Dans le sud de l’actuel département de l’Indre, près de l’ancien prieuré bénédictin de Saint-Benoît-du-Sault, se déroula vers 1282 une étrange affaire qui fut portée devant la justice royale, et qui est particulièrement instructive sur l’évolution des pratiques d’élevage dans les campagnes berrichonnes.
Plainte est ainsi déposée par les moines du prieuré de Saint-Benoit contre le vicomte Hugues, seigneur de la puissante châtellenie voisine de Brosse, pour le rapt d’un bélier d’origine espagnole -quendam arietem qui venerat d'Espane- et la détention de celui-ci par les hommes du vicomte. La colère des moines fut en plus décuplée par l’évidente mauvaise volonté du vicomte à restituer ce mouton à ses légitimes propriétaires, ce qui fut fait finalement au bout d’un certain temps.

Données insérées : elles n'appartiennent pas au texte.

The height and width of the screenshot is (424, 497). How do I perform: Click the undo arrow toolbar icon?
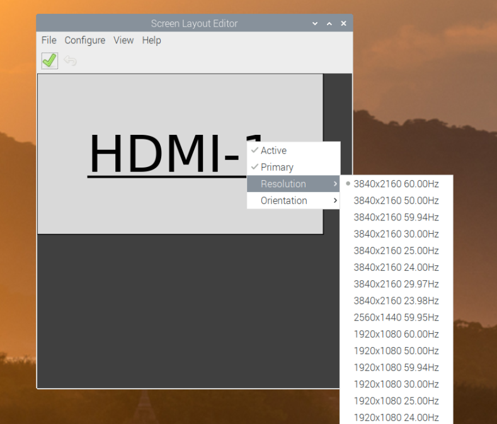click(x=70, y=60)
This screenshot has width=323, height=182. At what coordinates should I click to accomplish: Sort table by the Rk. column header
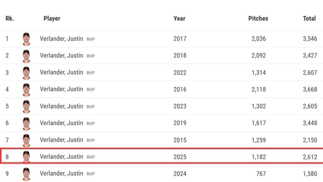(10, 19)
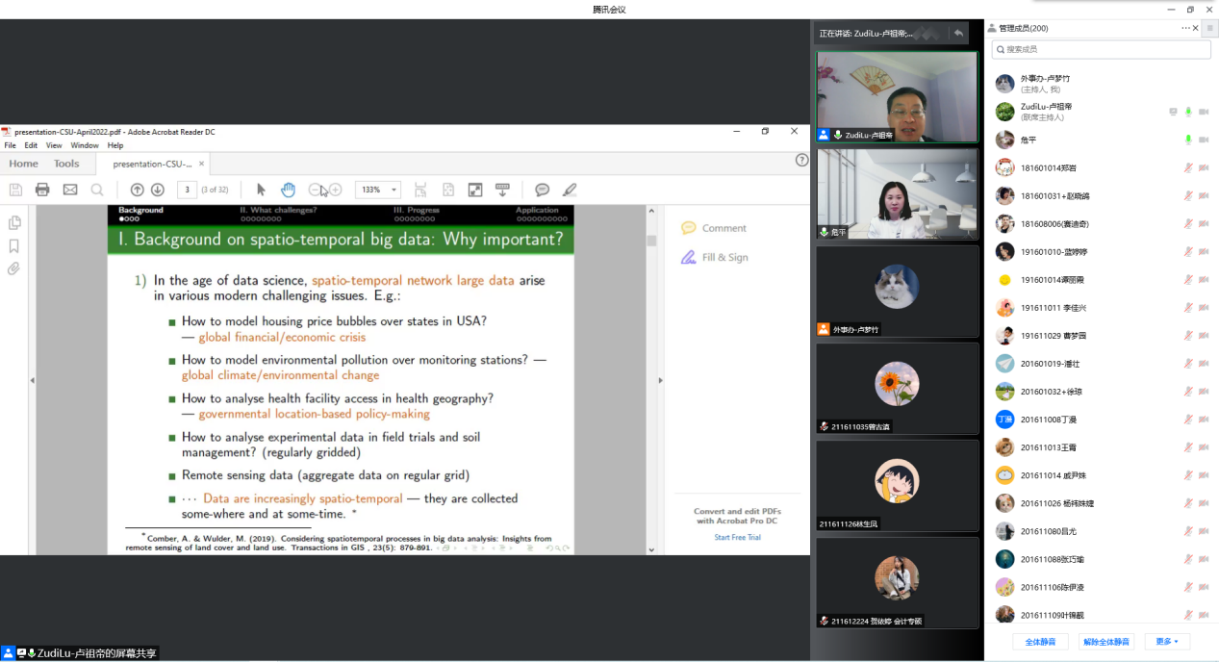Click the PDF vertical scrollbar thumb
This screenshot has height=662, width=1219.
point(651,241)
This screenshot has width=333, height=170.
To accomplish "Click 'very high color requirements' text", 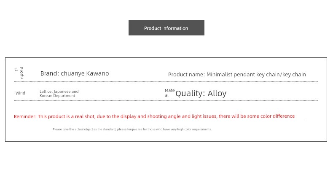I will click(191, 129).
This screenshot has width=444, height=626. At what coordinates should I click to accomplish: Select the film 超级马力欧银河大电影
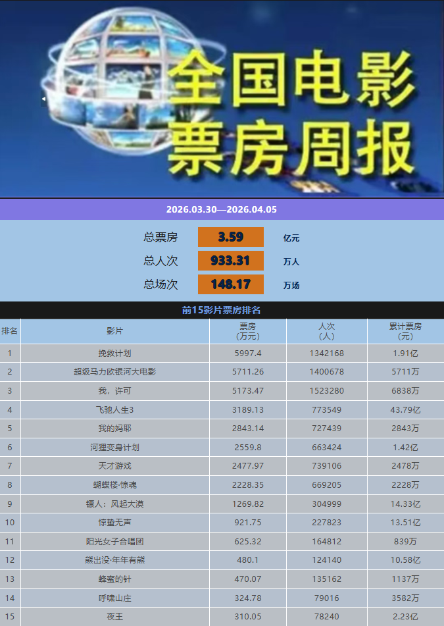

L’animal n’ayant pas été passé à la broche, comme on aurait pu s’y attendre dans de pareilles circonstances, on comprend que les intentions des malfaiteurs étaient parfaitement préméditées et que l’origine ibérique du bélier n’est pas indifférente dans le déclenchement de cette affaire.
De toute évidence, les bénédictins du Sault savent en cette fin de XIIIe siècle qu’il existe ailleurs des races ovines différentes des souches élevées par leurs paysans sur les domaines du prieuré et que ces ces moutons étrangers peuvent, par croisement, améliorer la productivité de leurs troupeaux. On peut alors supposer que le prieur de Saint-Benoît-du-Sault choisit d’investir dans un animal de type mérinos de façon à augmenter la production de laine issue de son cheptel. Que l’animal vienne d’au delà des Pyrénées ou ait été acquis quelque part dans le Sud de la France ne change pas les données du problème: l’objectif est économique et on comprend la fureur des moines quand ils découvrent que leur précieux animal a été subtilisé par leur puissant voisin laïc, qui prend tout son temps avant de restituer le reproducteur, le temps que celui-ci couvre les brebis du vicomte, comme on peut s’en douter. D’un certaine manière, Hugues de Brosse invente une forme de piraterie génétique, faisant saillir ses ouailles à bon compte avant de se séparer de son hôte ibérique à quatre pattes.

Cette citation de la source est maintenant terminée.